Higher education under a neoliberal knowledge regime, then, can no longer be understood to serve the amelioration of inequality. It promotes inequality. Continued demand for higher education feeds off generalised anxiety and the pursuit of advantage in a tight labour market. However, this is not a contingent consequence of higher-education policies conceived outside the academy. University leaders have lobbied strongly for the system that is being put in place while remaining silent about its effects on the nature of the university, not least because they are the direct beneficiaries of marketisation through higher executive salaries and performance bonuses.
This was prefigured by changes to the Californian system of higher education, where it was judged by university leaders that a more secure income could be raised from student debt than from taxes and that ‘above-inflation’ rises in fee income could be secured, albeit by an intergenerational shift in its costs. This system is now in crisis, but the crisis is as much social and political as economic. It might also be considered a moral crisis that strikes at the heart of the university, where an institution with custody for the future, and primarily serving young people, has set itself against their interests.

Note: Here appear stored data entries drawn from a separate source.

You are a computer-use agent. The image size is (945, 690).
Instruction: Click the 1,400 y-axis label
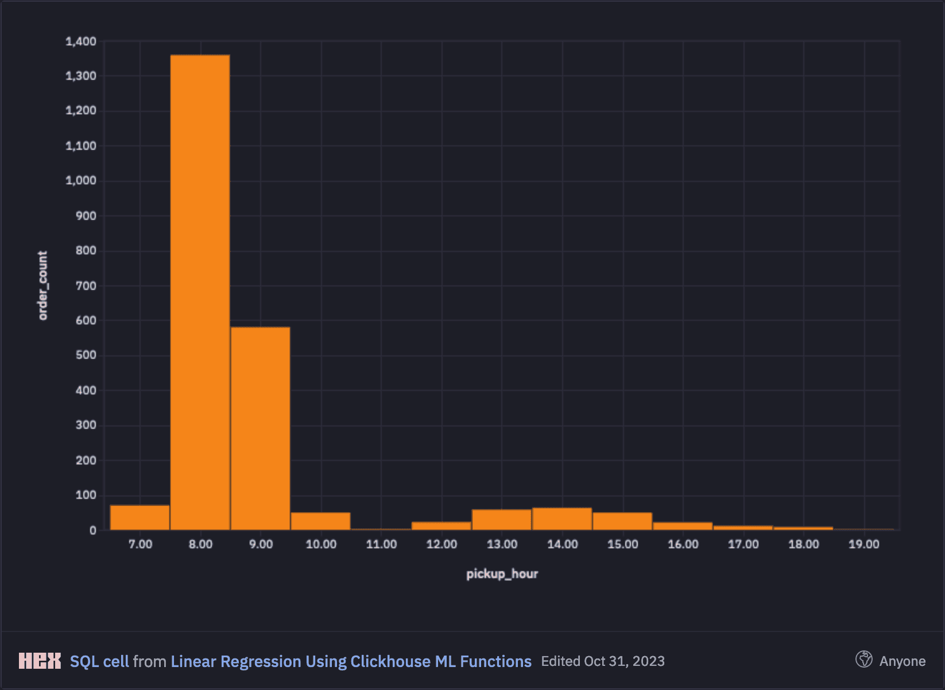[81, 41]
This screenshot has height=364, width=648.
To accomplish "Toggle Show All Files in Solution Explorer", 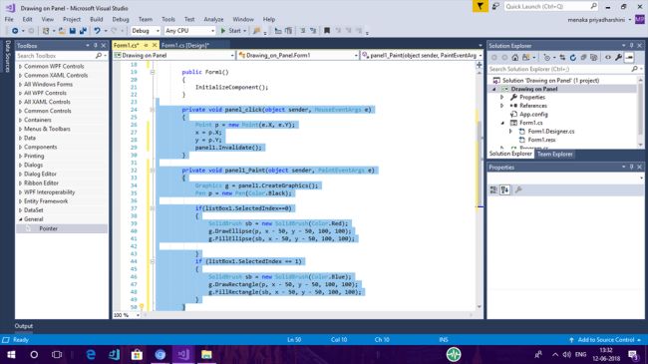I will [594, 58].
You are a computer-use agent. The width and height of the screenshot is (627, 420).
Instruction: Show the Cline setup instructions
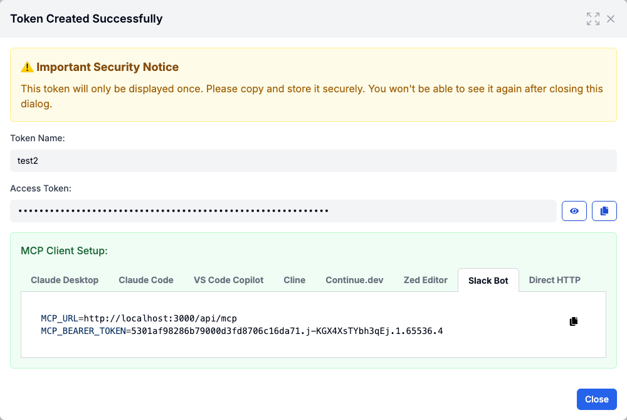[x=294, y=280]
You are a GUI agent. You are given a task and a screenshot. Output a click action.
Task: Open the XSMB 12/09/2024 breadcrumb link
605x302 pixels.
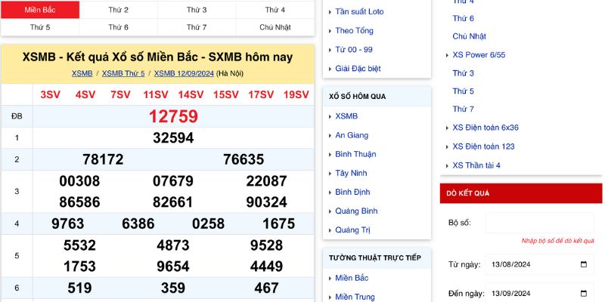point(184,73)
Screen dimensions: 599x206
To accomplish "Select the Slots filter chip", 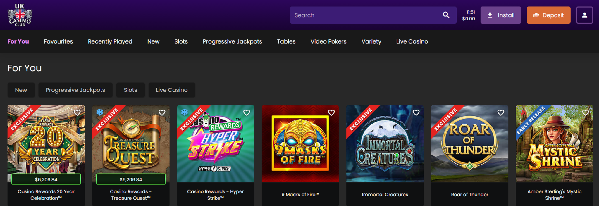I will [x=130, y=90].
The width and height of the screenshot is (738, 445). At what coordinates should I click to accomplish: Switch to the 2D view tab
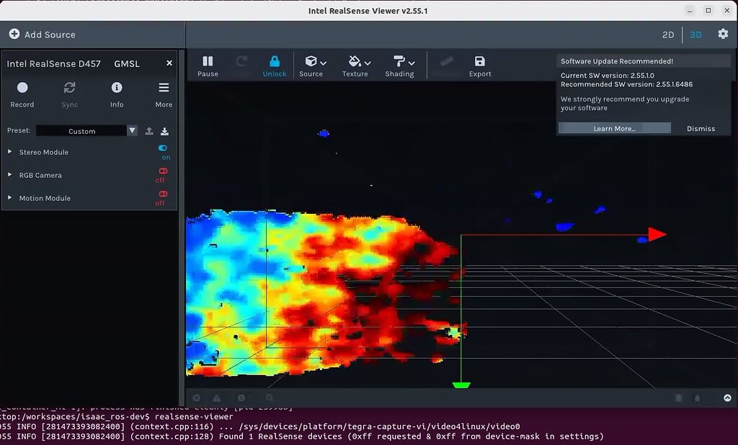(668, 34)
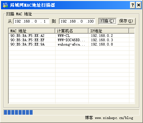
Task: Open blog link www.xinhepc.cn/blog
Action: click(114, 118)
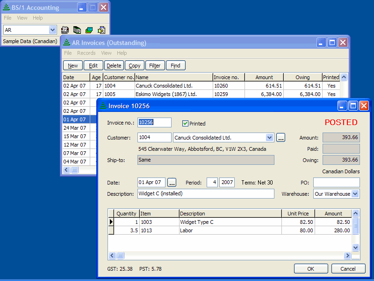Open customer lookup with ellipsis button
The width and height of the screenshot is (374, 281).
point(281,138)
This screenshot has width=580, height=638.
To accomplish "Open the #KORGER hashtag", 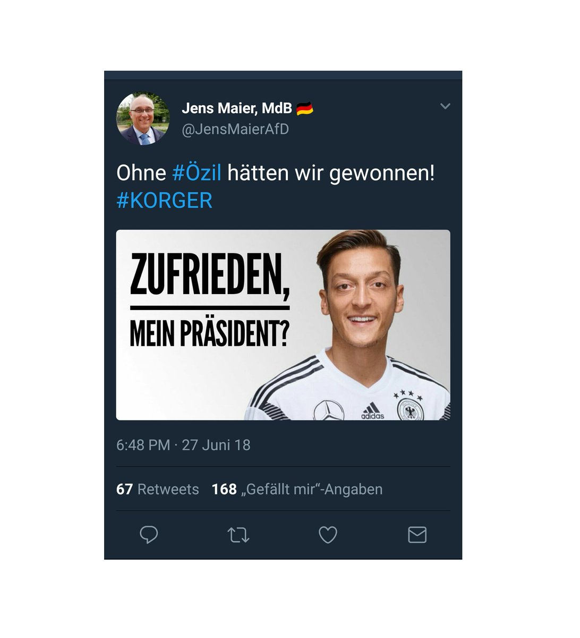I will pos(164,200).
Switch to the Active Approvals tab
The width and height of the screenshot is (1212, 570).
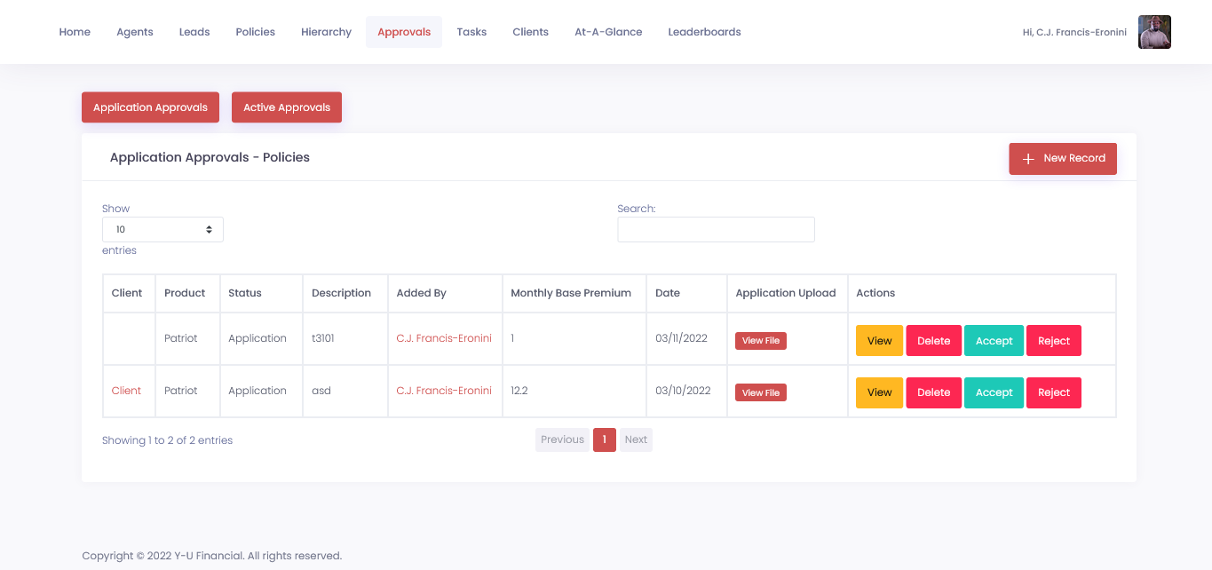[286, 107]
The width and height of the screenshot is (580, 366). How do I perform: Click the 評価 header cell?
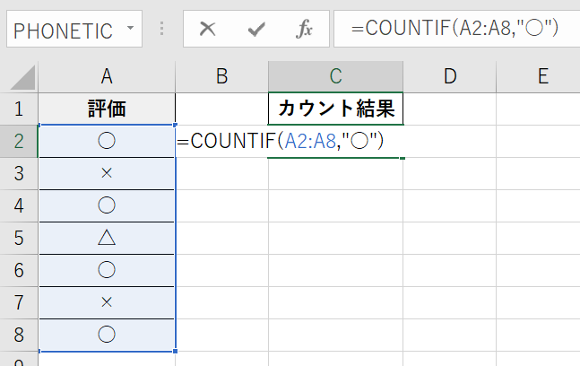107,109
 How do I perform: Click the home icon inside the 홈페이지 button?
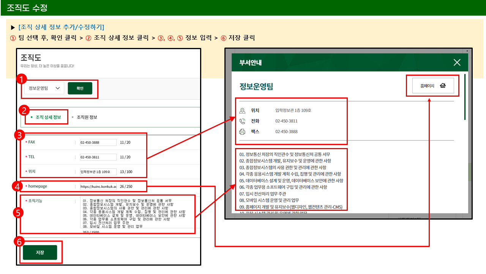click(443, 85)
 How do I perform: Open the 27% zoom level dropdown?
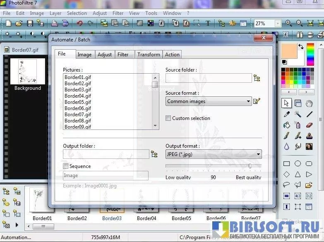[x=278, y=24]
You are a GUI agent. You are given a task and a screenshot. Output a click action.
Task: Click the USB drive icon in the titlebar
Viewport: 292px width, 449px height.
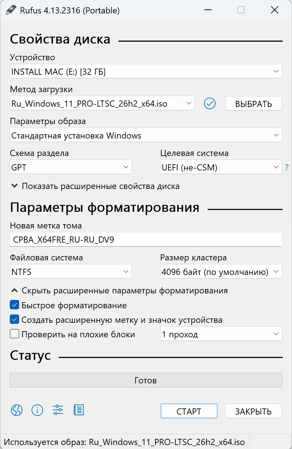coord(11,10)
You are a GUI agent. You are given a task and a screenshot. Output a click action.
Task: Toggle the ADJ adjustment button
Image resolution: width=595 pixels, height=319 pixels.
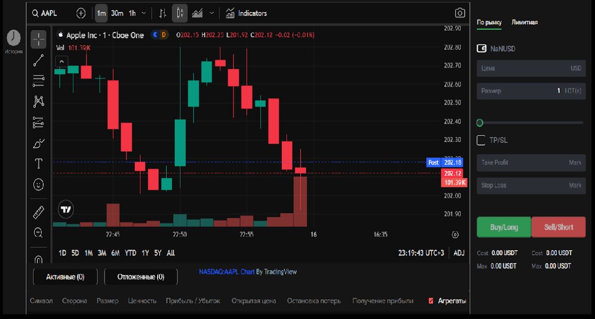pos(459,253)
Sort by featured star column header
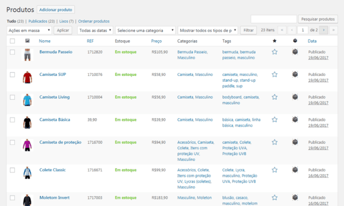The height and width of the screenshot is (206, 344). (274, 41)
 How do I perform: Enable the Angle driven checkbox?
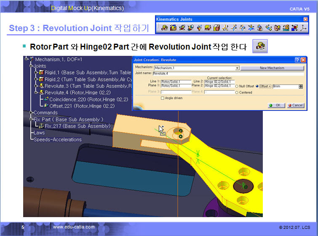click(163, 98)
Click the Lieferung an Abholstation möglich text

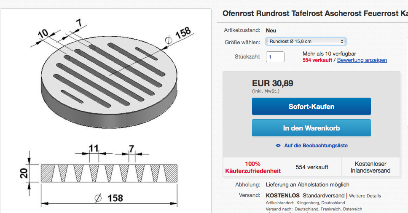(308, 185)
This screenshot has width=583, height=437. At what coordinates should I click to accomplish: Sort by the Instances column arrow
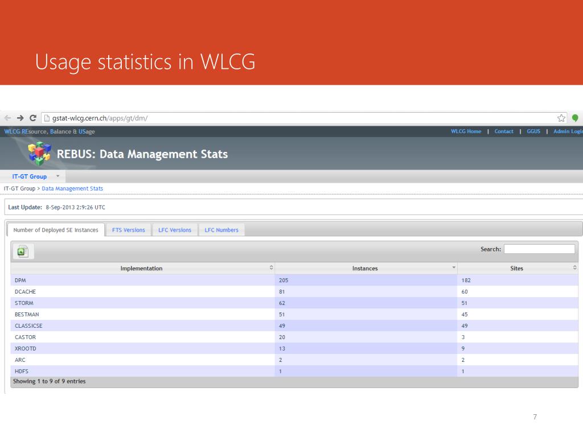coord(454,267)
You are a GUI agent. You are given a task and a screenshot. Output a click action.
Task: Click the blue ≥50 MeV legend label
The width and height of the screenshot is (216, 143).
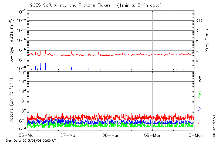[x=200, y=107]
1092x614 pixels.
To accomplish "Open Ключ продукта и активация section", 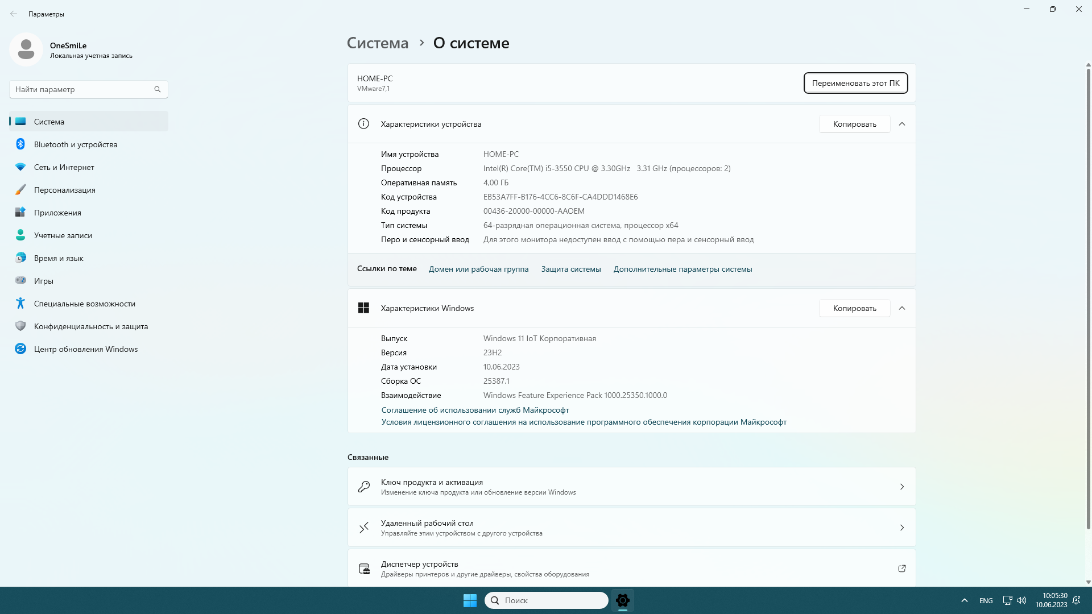I will (631, 487).
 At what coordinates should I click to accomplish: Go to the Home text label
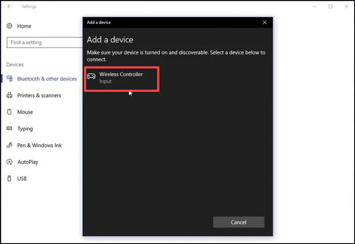coord(24,26)
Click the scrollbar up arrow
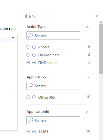This screenshot has height=140, width=104. (101, 22)
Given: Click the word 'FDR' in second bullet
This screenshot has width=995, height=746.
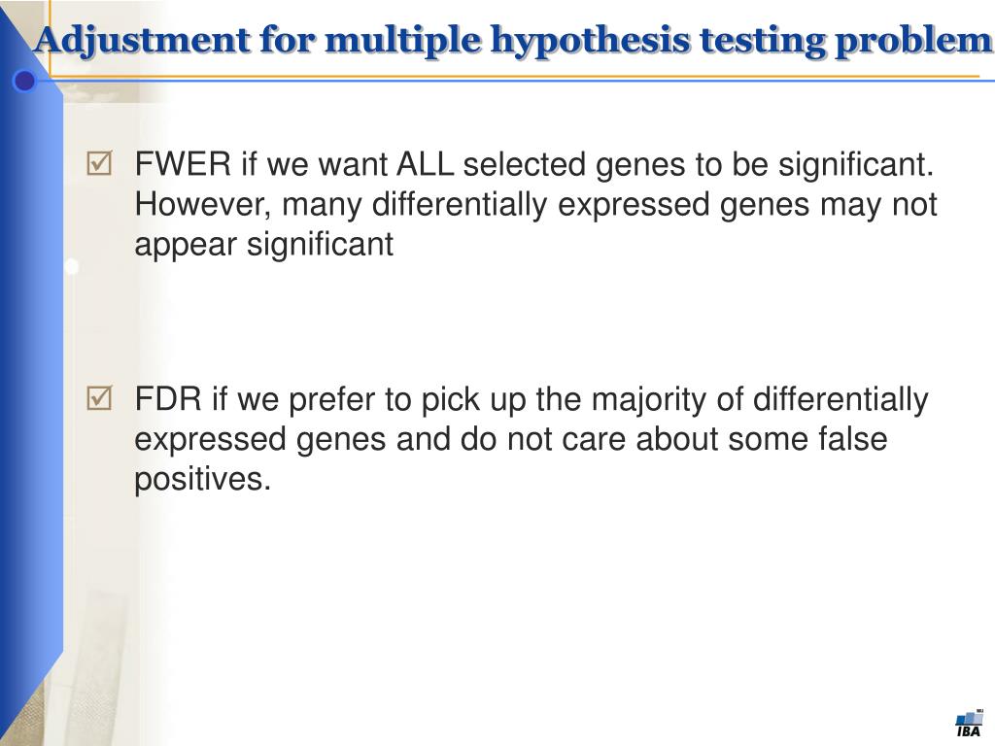Looking at the screenshot, I should (168, 399).
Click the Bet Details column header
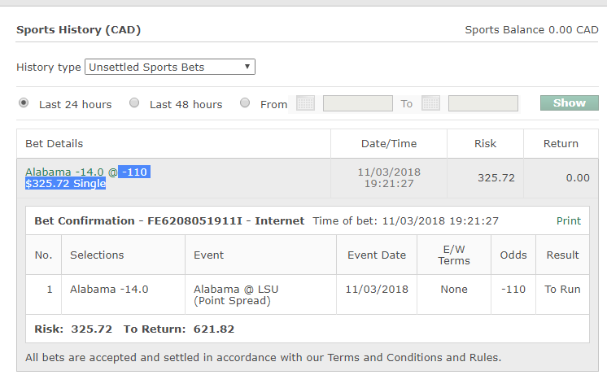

Bob Meister of the University of California, Santa Cruz, succinctly expresses the problem: ‘our challenge in resisting privatization is to articulate a vision for higher education that makes it an answer to the problem of growing inequality and debt-servitude rather than a symptom, and increasingly a driver, of that problem’. As I have suggested, that vision of higher education is shared by the wider public. For those of us working in universities, our task is to challenge the vested interests in marketisation that have infiltrated the ivory tower and to defend the values of public higher education, the democratic functions of the university and the very academic vocation itself.